In general, a high prevalence of UTI was found among under-five children in this study. Further, the gram-negative bacteria group was the main causative agent of UTI with E. coli as the commonest isolated germs. The results of this study revealed worrying resistance rates in isolates uropathogens, especially against penicillins in addition to the first, second, and third generation cephalosporins. Since the epidemiology of UTI varies over time and due to geographical areas and the growing risk of multidrug resistance, it would be crucial to periodically monitor the sensitivity pattern of the uropathogens in order to mitigate the wastage of antibiotic drugs related to probabilistictreatment in health facilities.


Ethical Approval

The study was approved by the Regional Delegation of Public Health for Littoral Region, Douala.
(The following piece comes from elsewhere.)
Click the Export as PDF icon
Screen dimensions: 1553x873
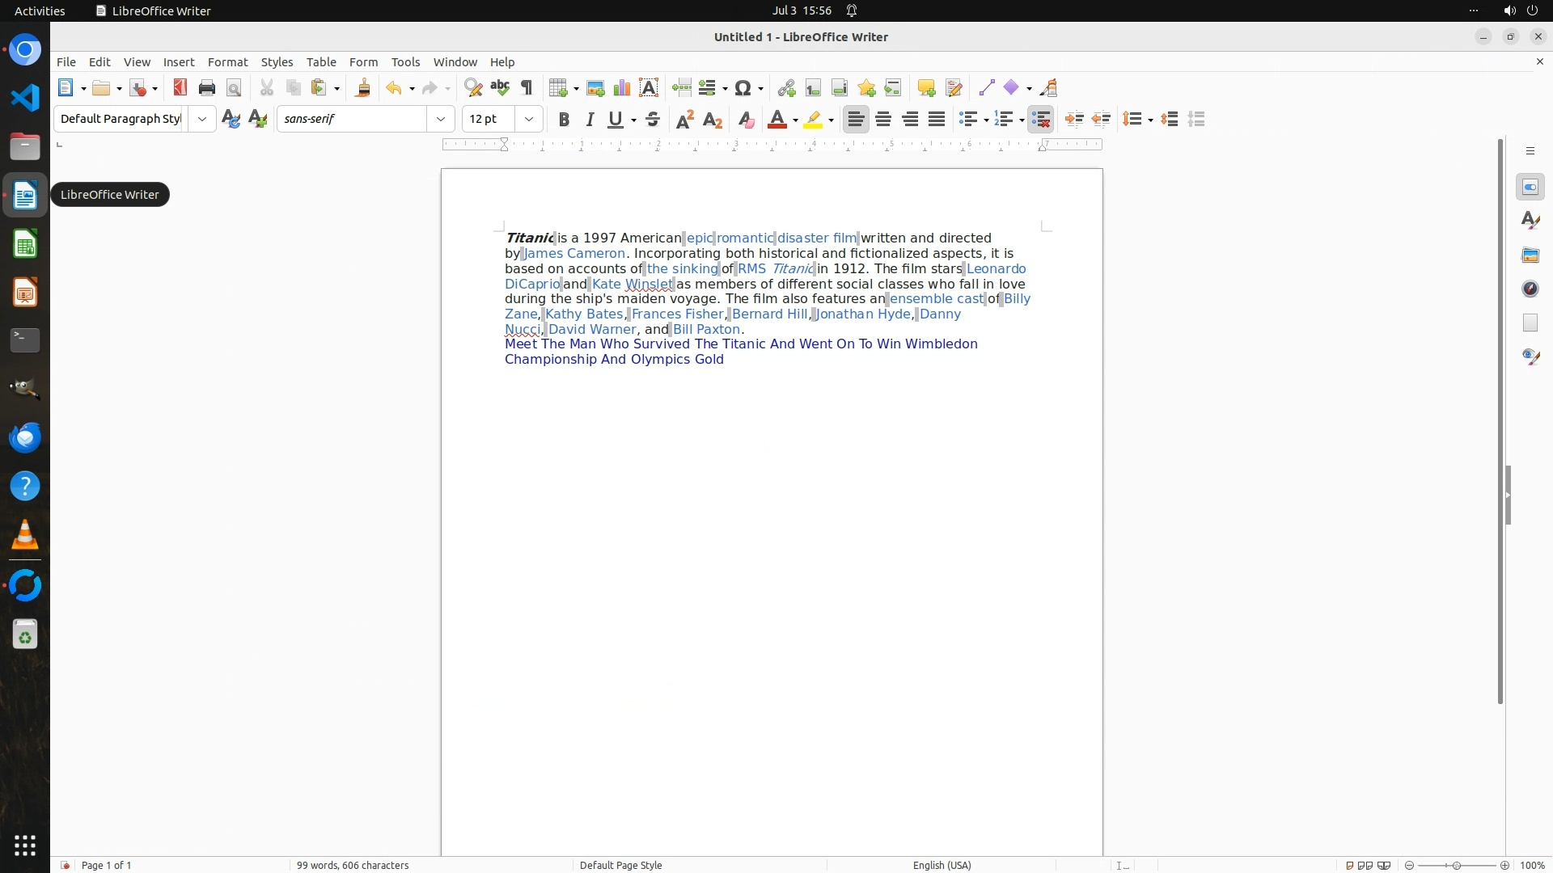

The ethical clearance was provided by the Bonassama District Hospital (N° HDB/140/15/2013/T). Before applying the inclusion procedure, the objectives and protocol of the study were explained to children’s parents. All children were included in the study upon parental approval following signing informed consent forms. The parents or guardians and their children were informed that their participation in the study was voluntary, and they could withdraw any time without any explanation and repercussion.


Conflict of Interest Disclosures

None.


Acknowledgements

The authors are grateful to the children who participated in the study, as well as their parents/guardians. Special thank also goes to the officials of Bonassama District Hospital for providing authorizations and facilitating data collection process. Eventually, we appreciate Mr. WEPNJE Godlove BUNDA for English editing.